Thursday, 28 June 2012

Essaouira Gnaoua and World Music Festival - June 21-24 2012

Updated  28th June 2012
Maggie and got back home on Tuesday, and as of today, I've posted three videos from the Omar Hyat concert to YouTube. I've added a plylist below, which wil grow in the weeks and months to come. I'll write something later. Enjoy!

They published the dates for the 15th Essaouira Gnaoua and World Music Festival - June 21-24 2012 - shortly after the 2011 festival ended, so I've waited till now to start this post on the 2012 festival. Earlier today, the organisers held a twit-fest in conjunction with a press conference, when they announced the artists who will be performing this year. The program itself has not yet been published, but they have declared which venues will be used - the same as last year (unfortunately, Place Bab Marrakech will still just be used as a car park. Funny thing is, when I first arrived in Essaouira, back in 1972, we parked our van on some rough ground just outside the Marrakech gate - plus ca change - as they say).

As last year, the two main venues are Place Moulay Hassan and Scene Meditel, on the beach. While it's still largely a free festival, you can buy a “4 day pass” or a “1 day pass” gives access to room in front of the stage at the two major Festival venues.

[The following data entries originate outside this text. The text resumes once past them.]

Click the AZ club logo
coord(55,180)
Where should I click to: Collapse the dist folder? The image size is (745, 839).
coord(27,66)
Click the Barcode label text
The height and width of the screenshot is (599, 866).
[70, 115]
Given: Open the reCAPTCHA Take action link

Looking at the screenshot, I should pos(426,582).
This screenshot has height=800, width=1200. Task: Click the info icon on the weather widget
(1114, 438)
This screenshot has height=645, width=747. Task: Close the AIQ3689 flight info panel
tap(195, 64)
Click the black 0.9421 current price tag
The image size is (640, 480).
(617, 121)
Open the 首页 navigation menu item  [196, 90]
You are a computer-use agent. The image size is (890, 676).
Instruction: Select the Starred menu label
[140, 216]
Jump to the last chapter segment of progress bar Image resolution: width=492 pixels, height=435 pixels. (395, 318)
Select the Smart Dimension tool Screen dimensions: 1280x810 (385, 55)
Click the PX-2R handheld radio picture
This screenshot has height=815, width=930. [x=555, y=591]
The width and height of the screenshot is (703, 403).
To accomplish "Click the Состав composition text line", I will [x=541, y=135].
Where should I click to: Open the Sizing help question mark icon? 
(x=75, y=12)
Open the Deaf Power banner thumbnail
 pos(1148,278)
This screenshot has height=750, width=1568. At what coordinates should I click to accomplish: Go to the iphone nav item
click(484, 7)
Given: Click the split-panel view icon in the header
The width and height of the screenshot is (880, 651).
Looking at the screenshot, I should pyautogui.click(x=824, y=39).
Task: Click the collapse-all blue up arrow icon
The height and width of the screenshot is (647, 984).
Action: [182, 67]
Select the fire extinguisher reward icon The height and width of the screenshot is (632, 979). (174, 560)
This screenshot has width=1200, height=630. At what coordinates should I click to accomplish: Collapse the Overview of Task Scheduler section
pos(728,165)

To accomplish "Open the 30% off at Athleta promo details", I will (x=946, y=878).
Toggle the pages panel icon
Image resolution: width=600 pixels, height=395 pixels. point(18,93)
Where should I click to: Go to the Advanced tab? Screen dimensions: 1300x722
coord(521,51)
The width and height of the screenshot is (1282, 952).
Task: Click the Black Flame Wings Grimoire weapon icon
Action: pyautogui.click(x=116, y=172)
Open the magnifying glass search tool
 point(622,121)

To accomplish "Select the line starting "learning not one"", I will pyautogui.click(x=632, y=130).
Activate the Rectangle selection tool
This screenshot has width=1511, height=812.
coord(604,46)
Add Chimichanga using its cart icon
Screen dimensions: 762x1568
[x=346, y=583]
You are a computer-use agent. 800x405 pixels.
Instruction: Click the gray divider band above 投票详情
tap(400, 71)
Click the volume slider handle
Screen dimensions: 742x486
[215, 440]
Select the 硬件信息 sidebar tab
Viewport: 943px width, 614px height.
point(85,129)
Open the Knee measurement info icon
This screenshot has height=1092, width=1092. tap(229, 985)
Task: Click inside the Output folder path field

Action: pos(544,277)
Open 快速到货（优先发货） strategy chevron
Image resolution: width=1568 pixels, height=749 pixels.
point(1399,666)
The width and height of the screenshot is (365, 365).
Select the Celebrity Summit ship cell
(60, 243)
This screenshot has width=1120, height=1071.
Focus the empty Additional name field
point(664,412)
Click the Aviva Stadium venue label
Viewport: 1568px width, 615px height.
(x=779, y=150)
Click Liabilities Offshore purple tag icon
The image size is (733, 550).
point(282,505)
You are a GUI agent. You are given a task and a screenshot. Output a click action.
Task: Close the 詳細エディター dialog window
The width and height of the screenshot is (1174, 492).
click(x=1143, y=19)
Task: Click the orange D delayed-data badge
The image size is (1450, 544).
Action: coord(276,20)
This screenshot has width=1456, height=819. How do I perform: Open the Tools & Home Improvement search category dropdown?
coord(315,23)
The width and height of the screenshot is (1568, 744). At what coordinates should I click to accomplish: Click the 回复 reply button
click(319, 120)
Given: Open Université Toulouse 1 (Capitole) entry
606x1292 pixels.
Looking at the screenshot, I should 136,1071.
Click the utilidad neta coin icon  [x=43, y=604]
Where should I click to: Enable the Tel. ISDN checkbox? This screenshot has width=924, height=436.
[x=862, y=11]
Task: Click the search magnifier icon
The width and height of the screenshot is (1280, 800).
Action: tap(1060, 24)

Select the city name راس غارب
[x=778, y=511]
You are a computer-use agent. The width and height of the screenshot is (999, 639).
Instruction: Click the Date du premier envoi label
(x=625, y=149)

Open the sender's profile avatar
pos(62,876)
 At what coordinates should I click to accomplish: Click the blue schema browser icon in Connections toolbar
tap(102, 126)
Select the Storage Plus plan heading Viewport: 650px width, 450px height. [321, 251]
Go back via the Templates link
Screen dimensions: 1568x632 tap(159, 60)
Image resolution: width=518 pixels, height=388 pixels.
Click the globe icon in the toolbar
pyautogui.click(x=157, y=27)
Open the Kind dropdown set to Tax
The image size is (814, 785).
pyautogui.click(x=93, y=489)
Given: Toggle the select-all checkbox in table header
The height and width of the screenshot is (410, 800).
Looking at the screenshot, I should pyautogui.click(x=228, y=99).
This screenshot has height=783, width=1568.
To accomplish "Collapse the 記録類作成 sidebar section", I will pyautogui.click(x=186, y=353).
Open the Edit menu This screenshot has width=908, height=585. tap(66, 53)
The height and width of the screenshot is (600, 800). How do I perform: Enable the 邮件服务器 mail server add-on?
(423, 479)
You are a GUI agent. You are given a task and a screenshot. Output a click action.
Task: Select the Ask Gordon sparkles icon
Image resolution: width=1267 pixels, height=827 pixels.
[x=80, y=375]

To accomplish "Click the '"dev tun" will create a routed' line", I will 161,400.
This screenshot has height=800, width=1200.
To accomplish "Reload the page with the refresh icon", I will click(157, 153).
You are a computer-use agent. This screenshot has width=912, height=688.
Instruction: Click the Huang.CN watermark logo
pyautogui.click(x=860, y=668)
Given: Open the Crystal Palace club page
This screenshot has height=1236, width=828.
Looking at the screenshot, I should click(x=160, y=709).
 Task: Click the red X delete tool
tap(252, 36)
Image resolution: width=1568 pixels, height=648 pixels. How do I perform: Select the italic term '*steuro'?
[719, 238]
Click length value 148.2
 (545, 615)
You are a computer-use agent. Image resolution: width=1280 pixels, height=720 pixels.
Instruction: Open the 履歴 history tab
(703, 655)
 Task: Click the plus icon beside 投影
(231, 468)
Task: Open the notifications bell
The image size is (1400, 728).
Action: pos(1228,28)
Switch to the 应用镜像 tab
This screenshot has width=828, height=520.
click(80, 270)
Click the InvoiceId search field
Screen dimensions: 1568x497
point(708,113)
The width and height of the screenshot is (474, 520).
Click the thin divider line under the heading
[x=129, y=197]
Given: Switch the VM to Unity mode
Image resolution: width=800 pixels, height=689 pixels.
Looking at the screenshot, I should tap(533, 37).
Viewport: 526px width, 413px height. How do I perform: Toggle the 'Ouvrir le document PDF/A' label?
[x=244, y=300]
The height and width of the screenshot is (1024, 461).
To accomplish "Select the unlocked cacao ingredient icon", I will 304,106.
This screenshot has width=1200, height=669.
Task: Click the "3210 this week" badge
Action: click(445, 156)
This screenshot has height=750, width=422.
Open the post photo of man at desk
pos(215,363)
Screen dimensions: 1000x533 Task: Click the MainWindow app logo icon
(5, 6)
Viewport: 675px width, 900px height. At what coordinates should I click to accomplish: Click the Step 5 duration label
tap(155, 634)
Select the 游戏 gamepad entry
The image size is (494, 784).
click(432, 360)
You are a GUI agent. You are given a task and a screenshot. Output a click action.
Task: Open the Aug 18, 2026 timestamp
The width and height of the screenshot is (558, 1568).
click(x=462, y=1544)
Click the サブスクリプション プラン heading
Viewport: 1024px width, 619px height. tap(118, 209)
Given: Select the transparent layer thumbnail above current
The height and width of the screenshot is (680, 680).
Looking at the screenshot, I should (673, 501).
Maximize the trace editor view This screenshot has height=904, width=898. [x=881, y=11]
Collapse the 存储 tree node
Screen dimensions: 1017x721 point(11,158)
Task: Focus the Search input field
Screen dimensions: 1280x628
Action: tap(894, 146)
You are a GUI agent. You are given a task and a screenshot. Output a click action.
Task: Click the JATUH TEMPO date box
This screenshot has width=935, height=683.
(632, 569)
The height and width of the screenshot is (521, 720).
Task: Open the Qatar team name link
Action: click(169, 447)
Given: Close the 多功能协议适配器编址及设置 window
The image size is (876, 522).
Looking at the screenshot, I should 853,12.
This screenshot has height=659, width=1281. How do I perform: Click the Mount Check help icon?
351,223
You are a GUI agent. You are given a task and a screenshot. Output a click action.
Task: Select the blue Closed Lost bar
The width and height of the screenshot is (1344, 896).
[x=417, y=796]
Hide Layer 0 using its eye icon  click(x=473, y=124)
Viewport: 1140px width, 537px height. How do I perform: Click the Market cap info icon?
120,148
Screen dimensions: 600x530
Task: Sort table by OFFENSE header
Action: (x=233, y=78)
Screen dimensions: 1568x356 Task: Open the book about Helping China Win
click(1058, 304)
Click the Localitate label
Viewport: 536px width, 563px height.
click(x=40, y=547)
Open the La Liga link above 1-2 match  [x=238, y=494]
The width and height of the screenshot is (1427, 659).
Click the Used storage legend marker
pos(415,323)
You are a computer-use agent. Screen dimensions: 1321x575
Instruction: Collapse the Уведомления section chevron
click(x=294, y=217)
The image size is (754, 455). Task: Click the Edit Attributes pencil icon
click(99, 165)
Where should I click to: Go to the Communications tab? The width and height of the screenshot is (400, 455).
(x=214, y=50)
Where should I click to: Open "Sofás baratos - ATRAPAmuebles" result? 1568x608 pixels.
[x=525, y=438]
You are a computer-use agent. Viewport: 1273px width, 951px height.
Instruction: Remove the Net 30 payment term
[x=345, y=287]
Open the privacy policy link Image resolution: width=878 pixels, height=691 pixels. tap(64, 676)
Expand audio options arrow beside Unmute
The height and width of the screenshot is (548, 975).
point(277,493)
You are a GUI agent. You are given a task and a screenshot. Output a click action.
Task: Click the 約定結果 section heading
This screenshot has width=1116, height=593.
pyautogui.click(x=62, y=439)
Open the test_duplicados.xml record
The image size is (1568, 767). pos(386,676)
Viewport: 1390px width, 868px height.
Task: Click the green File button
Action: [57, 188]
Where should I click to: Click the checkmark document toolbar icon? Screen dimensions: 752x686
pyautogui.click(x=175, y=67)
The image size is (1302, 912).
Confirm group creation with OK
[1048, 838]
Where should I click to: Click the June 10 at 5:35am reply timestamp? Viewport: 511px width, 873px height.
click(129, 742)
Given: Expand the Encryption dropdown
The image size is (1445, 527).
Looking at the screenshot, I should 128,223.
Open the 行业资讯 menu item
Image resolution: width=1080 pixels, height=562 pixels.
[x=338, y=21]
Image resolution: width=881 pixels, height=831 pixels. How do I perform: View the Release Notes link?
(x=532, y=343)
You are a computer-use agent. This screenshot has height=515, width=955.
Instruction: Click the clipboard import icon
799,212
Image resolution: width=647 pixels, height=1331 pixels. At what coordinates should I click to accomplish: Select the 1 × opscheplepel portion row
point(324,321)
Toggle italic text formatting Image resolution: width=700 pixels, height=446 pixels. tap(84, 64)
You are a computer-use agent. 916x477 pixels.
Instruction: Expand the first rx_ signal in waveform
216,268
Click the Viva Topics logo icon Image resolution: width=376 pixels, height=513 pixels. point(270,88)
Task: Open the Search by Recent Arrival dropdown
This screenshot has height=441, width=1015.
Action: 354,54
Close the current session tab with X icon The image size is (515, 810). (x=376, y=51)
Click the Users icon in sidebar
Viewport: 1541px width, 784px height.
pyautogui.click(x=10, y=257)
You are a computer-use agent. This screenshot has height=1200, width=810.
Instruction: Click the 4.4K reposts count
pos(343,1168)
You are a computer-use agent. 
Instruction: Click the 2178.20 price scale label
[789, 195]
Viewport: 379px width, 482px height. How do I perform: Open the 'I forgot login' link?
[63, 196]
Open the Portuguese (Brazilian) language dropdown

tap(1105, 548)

You also have to pay to get into the intimate music sessions at Zaouia Sidna Bilal, Dar Souri, and Bastion Bab Marrakech. Most of these events cost 100 Dirhams.

Anyway, getting back to the festival, here's a list of the artists taken from the festival web-site :
  • Carlou D (Senegal)
  • Djembe New Style
  • Fareed Ayaz et Abu Mohamed (Pakistan)
  • Hoba Hoba Spirit (Casablanca)
  • The Issaoua Brotherhood (Essaouira)
  • Maâlem Abdelkader Amlil (Rabat)
  • Maâlem Abdelkebir Merchane (Marrakech)
  • Maâlem Abdellah Akharraz (Essaouira)
  • Maâlem Abdelouahed Stitou (Tanger)
  • Maâlem Abdenbi El Gadari (Casablanca)
  • Maâlem Abdeslam Alikane & ... (Essaouira)
  • Maâlem Allal Soudani (Essaouira)
  • Maâlem Hamid El Kasri (Rabat)
  • Maâlem Hassan Boussou (Casablanca)
  • Maâlem Mahjoub Khalmouss
  • Maâlem Mohamed Kouyou (Marrakech)
  • Maâlem Mohamed Lebbat (Marrakech)
  • Maalem Mahmoud Guinea (Essaouira)
  • Maâlem Mokhtar Guinea (Essaouira)
  • Maâlem Mustapha Bakbou (Marrakech)
  • Maâlem Omar Hayat (Essaouira)
  • Maâlem Rachid Fadli Ladhass (Rabat)
  • Maâlem Saïd El Bourki
  • Maâlem Saïd Oughassal (Casablanca)
  • Maâlem Saïd Tahlaoui (Safi)
  • Mobydick
  • Musiciens de Bob Maghrib (Morocco)
  • Musiciens de Mayara Band (Morocco)
  • Nasser (France)
  • Oumou Sangaré (Mali)
  • Querencia
  • Soweto Kinch quartet with ... (UK)
  • Sylvain Luc trio
  • Trio Joachim Kühn, Majid Bekkas, Ramon Lopez & les Gnaoua de Salé (Germany/Morocco /Spain)
My, it's tedious, copying and pasting all of these links, so, maybe I'll get around tgo finishing that later.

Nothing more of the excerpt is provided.